Reverse Linked List easy

Problem Statement

Reverse a singly linked list.

Example 1:

Input: head = [1,2,3,4,5]
Output: [5,4,3,2,1]

Example 2:

Input: head = [1,2]
Output: [2,1]

Example 3:

Input: head = []
Output: []

Steps

  1. Iterative Approach: We'll use three pointers: prev, curr, and next.

    • prev: Points to the previously reversed node (initially null).
    • curr: Points to the current node being processed (initially the head).
    • next: Stores the next node to be processed.

  2. Iteration: We iterate through the list, reversing the links as we go. In each iteration:

    • We store the curr.next in next to avoid losing the reference to the next node.
    • We reverse the link of curr by setting curr.next to prev.
    • We move prev and curr one step forward (prev = curr, curr = next).

  3. Termination: The iteration continues until curr becomes null (we reach the end of the list).

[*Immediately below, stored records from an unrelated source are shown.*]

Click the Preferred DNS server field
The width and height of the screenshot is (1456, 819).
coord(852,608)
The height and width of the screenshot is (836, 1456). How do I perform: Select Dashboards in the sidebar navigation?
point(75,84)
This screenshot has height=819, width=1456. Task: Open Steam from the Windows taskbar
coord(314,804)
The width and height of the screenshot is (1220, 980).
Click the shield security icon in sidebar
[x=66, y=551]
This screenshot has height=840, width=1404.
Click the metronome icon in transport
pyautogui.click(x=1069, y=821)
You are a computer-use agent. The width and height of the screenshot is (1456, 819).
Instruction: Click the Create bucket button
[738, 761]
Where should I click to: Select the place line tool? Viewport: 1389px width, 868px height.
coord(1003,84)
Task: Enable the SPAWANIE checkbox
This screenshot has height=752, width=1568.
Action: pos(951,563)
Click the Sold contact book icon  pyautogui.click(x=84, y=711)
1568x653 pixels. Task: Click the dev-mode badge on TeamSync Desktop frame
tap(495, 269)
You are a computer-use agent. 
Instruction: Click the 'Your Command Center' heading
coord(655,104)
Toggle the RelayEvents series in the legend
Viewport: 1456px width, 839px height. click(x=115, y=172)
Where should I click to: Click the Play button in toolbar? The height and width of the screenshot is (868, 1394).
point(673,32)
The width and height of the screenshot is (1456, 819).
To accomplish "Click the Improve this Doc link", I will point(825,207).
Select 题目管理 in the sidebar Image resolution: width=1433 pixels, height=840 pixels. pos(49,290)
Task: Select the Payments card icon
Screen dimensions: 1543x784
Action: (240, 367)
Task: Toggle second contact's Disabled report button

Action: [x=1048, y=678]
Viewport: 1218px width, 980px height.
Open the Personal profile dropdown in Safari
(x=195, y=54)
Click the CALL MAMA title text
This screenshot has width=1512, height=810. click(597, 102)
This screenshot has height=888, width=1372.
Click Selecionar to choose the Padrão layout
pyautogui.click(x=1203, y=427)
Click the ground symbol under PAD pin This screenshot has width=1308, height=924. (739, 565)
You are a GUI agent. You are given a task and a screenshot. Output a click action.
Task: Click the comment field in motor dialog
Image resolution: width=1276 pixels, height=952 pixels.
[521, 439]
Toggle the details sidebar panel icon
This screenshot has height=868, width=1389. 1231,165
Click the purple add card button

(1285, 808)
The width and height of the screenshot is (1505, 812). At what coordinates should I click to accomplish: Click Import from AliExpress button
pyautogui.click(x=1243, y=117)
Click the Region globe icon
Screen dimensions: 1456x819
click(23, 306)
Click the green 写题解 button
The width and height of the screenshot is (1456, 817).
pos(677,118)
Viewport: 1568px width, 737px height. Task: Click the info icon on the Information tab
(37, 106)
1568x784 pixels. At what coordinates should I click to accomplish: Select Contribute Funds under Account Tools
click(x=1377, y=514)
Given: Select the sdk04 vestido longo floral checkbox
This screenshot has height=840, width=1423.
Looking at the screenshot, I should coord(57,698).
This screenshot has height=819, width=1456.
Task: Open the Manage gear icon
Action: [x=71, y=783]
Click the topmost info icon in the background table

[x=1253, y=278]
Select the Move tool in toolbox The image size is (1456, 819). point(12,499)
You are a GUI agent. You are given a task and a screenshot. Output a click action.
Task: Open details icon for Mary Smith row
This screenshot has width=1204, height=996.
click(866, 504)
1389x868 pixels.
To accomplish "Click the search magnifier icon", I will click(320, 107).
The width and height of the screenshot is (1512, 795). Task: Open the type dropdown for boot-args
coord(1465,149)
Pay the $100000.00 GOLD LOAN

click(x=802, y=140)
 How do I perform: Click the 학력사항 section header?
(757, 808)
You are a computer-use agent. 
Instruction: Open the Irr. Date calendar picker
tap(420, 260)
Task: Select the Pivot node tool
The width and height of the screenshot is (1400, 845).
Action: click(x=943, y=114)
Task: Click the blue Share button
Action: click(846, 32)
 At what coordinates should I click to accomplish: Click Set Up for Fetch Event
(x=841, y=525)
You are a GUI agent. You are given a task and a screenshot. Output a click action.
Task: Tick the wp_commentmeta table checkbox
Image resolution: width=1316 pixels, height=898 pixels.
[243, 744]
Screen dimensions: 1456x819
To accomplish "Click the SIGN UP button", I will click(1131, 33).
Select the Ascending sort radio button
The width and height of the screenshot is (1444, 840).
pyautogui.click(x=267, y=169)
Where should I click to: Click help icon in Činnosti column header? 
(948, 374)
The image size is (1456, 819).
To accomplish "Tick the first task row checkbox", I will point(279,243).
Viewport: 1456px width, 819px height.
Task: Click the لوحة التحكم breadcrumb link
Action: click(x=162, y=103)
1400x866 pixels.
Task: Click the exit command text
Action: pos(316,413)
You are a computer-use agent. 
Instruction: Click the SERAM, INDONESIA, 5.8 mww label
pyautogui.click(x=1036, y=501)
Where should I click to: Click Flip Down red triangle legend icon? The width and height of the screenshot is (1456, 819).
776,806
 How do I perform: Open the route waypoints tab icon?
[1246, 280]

  4. Return: The prev pointer will now point to the new head of the reversed list.

Explanation

The iterative approach efficiently reverses the linked list in-place without using extra space. By cleverly manipulating the pointers, we change the direction of the links connecting the nodes. The key is understanding how the prev, curr, and next pointers work together to smoothly reverse the links one node at a time. The process essentially "unlinks" a node from its successor and links it to its predecessor until the entire list is reversed.

Code

/**
 * Definition for singly-linked list.
 * public class ListNode {
 *     int val;
 *     ListNode next;
 *     ListNode() {}
 *     ListNode(int val) { this.val = val; }
 *     ListNode(int val, ListNode next) { this.val = val; this.next = next; }
 * }
 */
class Solution {
    public ListNode reverseList(ListNode head) {
        ListNode prev = null;
        ListNode curr = head;
        ListNode next = null;

        while (curr != null) {
            next = curr.next; // Store the next node
            curr.next = prev; // Reverse the link
            prev = curr;      // Move prev forward
            curr = next;      // Move curr forward
        }

        return prev; // prev is now the head of the reversed list
    }
}

Complexity

  • Time Complexity: O(N), where N is the number of nodes in the linked list. We iterate through the list once.
  • Space Complexity: O(1). We use a constant amount of extra space for the pointers (prev, curr, next).